**RECORDS SUPPLIED**
****************
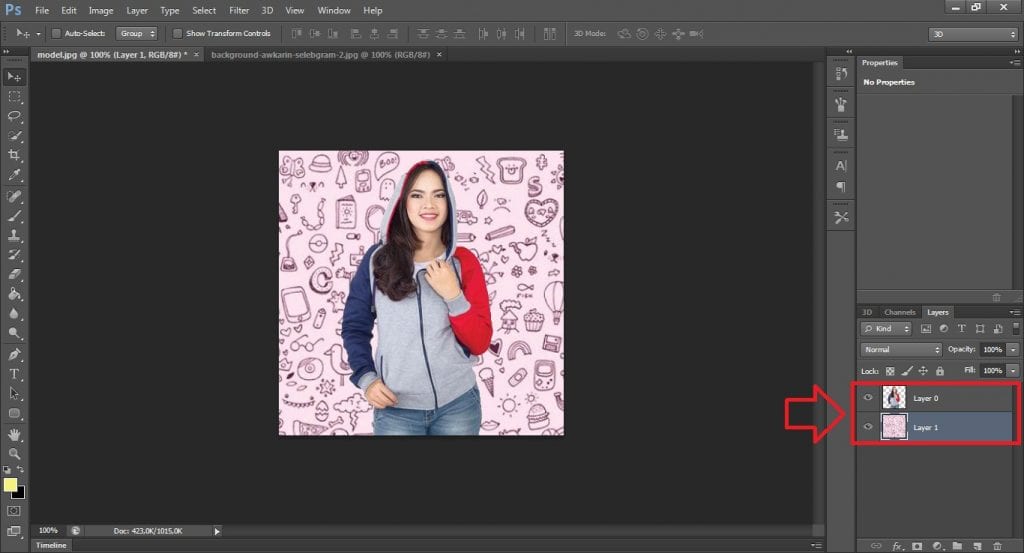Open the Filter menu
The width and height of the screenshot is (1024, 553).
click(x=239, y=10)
****************
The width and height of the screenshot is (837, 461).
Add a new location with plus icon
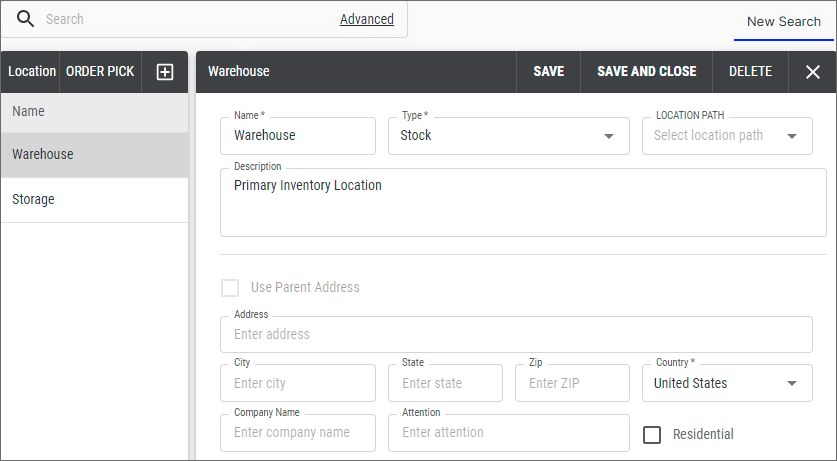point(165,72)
****************
**STATED GOAL**
Rewrite the lines from the line that contains "The width and height of the screenshot is (837, 461)." through the line that contains "point(165,72)", keeping the requests, with each coordinate in the answers increased by 79. Leave the pictures out.

**SOLUTION**
The width and height of the screenshot is (837, 461).
Add a new location with plus icon
point(244,151)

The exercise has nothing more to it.